Comenté el incidente con amigos más confiados que yo. "Una loca", dictaminaron. "No, no. Se están rearmando", rebatí, todavía horrorizada. El tiempo me ha dado la razón. Rearmados con excomuniones y copones y viejas consignas. Inflamados a fuerza de tragar su propia bilis durante los años en que tuvieron que limitarse a ser ellos los únicos estandartes de su fe, impacientes por imponerla de nuevo a la fuerza y con una pequeña manita que les eche este Gobierno de los suyos a cuyo triunfo coadyuvaron. Porque necesitan rebaño para sentirse pastores. Porque necesitan un país arrodillado para sentirse altos y potentes, de nuevo los amos de nuestra intimidad, como siempre lo fueron desde sus confesionarios. En fin, la vieja patraña.

Así que Joan Manuel Serrat está de nuevo entre nosotros (no se fue: pero hoy su voz suena más alta y orgullosa), más peleón que nunca, en este otoño agobiado de siniestros parteros que se precipitan a robar las libertades del vientre de nuestra sociedad y a insultar a las personas que luchaban para conseguirlas mientras ellos gozaban de los bienes de su odiada democracia. Sombras de la China tiene la poesía característica de Serrat, más depurada que nunca. Y sus susurros de amor aparecen tersos y modulados por la intensidad de la madurez. Desde la poesía de Luis Cernuda que adapta y titula Más que a nadie, para dedicársela a su mujer, esa Yuta de tremenda personalidad (tiene que serlo, para haber podido conservar su propio misterio, sin resultar absorbida por el poeta) hasta Dondequiera que estés, que muchos habríamos querido escribir, de haber tenido su genio.
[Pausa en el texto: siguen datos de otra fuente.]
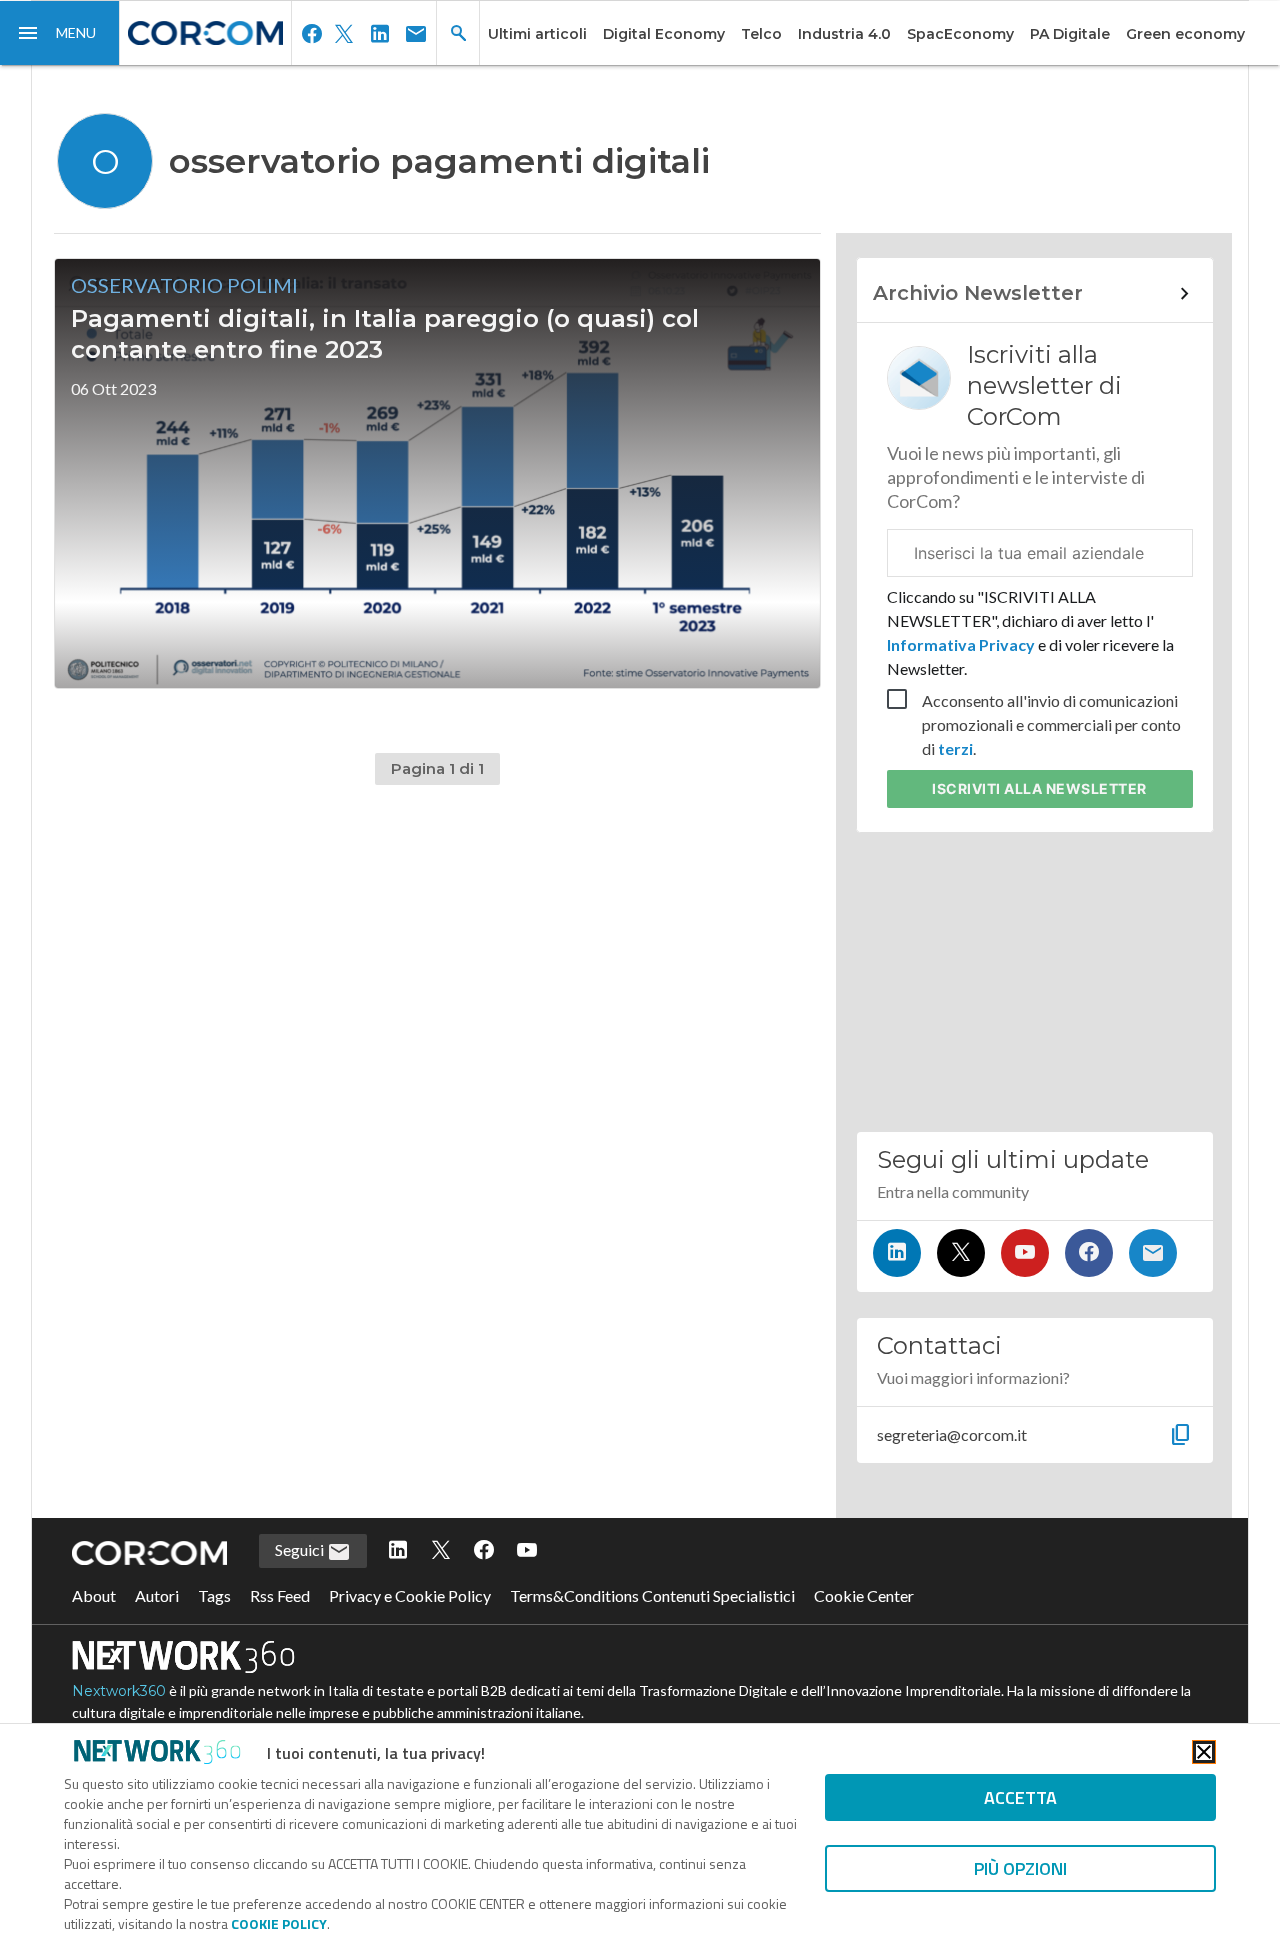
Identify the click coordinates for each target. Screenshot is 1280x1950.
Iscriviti (1039, 788)
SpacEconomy (960, 34)
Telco (761, 34)
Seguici (301, 1549)
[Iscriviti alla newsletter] (1153, 1253)
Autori (157, 1595)
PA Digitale (1070, 34)
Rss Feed (280, 1595)
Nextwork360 (119, 1691)
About (94, 1595)
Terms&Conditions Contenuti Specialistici (652, 1595)
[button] (60, 33)
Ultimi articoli (537, 34)
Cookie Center (864, 1595)
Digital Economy (664, 34)
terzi (955, 748)
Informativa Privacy (962, 644)
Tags (214, 1595)
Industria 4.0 (844, 34)
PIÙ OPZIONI (1020, 1868)
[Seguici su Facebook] (1089, 1253)
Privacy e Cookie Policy (410, 1595)
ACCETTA (1020, 1797)
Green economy (1185, 34)
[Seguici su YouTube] (1025, 1253)
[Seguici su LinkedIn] (897, 1253)
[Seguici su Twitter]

Por otro lado, su mirada vigilante recorre el triste panorama de nuestros días y convierte su diagnóstico en afiladas canciones. Tan conectado sigue a su país, a su época, que la bellamente aflamencada Los macarras de la moral parece escrita hace unos pocos días, mientras caían Torquemadas de punta ante el Congreso, durante el debate acerca del aborto. En cuanto a Buenos tiempos, contiene un ajuste de cuentas con el supermercado de este fin de siglo que no desmerece del Cambalache que escribió Discépolo y que el propio Serrat grabó. Juzguen ustedes: "Corren buenos tiempos / para la bandada / de los que se amoldan a todo/ con tal que no les falte de nada. [...] Tiempos fabulosos / para la chapuza, / el crimen impune y la caza de brujas". Sin olvidar una pieza deliciosa, que se va haciendo punzante conforme avanza: Princesa, que puede haber sido compuesta después de una amarga reflexión al filo de cualquier programa televisivo de escarnios.

Así pues, caminemos sobre la hojarasca, sin pisar la mierda, con la amistosa proximidad de Joan Manuel, fiel a sí mismo pero no inmóvil. Hagamos sombras de la China con las manos, formas de esperanza contra el horizonte. Porque, como él mismo ha escrito y canta, "las manos del sueño siempre traen un sueño de la mano". El resto es caspa, mugre, pesadilla. Infierno de sotanas aceitosas y sexo sofocado, de niños sobados a hurtadillas en las sacristías, de mujeres obligadas a aceptar los cuernos y la desgracia con resignación, de homosexuales asfixiados por la intolerancia.

Curas retrógrados, beatas reprimidas y otros avemarías: nunca sabréis lo que es escuchar a Serrat en una pletórica mañana de otoño.